- WORK REQUEST: The answer must be every line from the entries below that contains "Return".

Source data
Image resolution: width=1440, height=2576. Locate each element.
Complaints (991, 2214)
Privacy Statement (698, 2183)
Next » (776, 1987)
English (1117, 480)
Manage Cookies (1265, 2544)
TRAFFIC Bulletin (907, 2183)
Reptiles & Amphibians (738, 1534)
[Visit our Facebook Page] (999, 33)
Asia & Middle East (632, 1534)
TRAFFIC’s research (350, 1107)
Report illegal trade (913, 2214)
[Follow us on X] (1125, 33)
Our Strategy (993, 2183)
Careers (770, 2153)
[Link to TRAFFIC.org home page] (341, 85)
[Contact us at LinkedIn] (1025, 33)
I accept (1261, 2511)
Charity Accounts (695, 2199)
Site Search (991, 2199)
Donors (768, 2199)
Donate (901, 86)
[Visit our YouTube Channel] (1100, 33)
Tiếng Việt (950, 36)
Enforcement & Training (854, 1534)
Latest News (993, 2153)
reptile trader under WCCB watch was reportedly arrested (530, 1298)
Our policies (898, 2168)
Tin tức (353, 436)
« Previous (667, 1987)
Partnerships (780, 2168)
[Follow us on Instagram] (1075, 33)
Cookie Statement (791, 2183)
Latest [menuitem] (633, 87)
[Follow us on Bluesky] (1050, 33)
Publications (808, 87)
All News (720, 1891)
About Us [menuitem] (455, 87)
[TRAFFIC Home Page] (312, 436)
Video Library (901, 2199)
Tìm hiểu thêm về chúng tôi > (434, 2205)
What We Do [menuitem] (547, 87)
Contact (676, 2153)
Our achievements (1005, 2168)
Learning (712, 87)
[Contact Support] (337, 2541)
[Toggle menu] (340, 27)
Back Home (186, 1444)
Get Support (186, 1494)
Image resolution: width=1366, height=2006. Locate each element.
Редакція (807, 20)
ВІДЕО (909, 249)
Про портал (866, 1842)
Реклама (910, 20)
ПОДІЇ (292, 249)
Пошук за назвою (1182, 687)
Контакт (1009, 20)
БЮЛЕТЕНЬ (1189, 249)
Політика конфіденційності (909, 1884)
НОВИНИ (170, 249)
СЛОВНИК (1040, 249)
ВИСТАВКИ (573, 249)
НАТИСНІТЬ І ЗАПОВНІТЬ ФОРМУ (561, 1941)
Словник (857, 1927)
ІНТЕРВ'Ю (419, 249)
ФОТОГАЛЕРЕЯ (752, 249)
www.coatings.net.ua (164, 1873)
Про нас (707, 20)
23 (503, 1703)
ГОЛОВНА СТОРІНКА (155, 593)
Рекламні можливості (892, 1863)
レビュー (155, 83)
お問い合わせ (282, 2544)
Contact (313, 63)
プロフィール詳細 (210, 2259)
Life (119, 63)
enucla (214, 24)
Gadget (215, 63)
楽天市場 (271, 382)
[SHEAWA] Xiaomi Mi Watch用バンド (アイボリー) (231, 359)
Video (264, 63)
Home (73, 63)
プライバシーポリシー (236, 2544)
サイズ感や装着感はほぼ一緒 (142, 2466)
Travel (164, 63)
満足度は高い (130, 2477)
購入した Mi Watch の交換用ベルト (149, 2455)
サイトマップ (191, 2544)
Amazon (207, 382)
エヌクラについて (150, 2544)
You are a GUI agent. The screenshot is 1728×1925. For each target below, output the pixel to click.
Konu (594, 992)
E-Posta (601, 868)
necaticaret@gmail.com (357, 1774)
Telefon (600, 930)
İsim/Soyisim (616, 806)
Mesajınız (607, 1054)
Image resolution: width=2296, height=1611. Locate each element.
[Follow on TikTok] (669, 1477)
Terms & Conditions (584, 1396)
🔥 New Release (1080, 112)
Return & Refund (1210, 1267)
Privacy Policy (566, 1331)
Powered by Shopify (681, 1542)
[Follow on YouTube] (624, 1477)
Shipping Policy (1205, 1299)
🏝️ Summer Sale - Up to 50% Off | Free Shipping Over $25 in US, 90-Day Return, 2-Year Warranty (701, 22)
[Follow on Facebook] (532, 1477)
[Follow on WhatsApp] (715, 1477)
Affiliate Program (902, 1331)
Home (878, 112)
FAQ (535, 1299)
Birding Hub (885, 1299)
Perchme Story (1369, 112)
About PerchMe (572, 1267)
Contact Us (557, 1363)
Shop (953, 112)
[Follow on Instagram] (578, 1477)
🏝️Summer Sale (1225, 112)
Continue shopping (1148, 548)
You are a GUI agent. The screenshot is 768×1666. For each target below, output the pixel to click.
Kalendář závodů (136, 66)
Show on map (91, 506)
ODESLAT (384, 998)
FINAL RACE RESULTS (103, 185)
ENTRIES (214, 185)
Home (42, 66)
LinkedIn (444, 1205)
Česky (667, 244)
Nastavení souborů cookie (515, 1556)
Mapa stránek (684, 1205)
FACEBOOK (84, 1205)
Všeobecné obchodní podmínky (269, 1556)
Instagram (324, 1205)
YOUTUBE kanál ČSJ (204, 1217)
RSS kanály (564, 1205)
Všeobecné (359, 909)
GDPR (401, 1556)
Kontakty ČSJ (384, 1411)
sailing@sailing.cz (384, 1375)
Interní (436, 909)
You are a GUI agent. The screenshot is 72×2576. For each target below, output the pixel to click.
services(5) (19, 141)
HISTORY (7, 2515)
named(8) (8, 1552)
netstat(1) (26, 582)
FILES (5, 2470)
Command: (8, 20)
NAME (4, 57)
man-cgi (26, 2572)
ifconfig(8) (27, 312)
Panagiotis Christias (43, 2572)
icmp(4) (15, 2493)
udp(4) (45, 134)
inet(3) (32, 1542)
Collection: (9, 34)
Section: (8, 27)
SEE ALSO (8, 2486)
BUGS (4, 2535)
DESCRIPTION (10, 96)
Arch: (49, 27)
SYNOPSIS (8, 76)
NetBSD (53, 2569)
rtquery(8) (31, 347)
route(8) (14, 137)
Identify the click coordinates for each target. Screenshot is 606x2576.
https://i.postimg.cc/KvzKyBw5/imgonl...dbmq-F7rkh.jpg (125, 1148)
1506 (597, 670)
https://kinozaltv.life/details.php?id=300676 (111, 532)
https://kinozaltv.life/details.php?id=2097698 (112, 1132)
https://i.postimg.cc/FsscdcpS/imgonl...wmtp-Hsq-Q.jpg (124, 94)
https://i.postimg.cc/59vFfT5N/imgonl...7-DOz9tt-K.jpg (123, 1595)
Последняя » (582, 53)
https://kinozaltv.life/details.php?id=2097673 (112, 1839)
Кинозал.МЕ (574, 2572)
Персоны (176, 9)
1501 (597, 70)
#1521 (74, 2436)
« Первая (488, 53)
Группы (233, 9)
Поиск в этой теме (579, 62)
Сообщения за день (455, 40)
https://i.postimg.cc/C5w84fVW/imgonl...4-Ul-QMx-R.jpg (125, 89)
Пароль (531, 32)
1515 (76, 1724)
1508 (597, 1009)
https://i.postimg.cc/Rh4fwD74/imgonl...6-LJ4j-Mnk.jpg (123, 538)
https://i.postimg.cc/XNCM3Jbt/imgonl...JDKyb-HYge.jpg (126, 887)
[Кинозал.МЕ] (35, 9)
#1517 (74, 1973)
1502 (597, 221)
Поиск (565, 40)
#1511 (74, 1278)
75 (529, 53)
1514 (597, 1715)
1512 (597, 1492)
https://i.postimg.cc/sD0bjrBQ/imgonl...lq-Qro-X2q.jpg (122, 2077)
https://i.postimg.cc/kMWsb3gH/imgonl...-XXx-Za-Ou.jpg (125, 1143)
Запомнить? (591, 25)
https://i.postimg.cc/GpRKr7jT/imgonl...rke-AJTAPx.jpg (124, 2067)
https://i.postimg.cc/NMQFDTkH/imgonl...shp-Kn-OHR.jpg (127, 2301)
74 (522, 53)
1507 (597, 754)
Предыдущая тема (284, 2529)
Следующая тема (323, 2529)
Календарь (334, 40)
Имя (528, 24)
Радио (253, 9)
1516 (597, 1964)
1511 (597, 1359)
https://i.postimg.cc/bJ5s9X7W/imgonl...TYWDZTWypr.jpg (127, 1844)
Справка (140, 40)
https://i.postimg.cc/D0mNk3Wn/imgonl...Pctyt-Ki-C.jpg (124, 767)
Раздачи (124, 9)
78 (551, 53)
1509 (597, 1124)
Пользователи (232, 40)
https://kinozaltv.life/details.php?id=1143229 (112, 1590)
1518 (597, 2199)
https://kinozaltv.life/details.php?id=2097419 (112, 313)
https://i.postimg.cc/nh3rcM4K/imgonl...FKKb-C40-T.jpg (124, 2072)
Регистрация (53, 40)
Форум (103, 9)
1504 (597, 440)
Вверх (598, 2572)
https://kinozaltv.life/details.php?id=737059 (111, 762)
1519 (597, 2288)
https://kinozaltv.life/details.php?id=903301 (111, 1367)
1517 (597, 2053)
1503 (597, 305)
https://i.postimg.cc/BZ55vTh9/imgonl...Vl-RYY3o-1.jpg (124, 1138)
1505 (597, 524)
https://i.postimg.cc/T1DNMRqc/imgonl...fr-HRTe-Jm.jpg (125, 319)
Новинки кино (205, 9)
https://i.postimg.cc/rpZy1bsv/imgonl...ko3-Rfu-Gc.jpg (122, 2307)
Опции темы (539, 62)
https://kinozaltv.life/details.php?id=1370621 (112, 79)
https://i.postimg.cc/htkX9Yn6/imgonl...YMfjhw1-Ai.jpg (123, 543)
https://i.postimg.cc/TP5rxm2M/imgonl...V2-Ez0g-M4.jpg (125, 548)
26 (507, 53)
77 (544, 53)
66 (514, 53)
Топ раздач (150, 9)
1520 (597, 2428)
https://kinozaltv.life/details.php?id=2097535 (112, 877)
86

- TASK OUTPUT:
Return & Refund (1210, 1267)
🏝️ Summer Sale - Up to 50% Off | Free Shipping Over $25 in US, 90-Day Return, 2-Year Warranty (701, 22)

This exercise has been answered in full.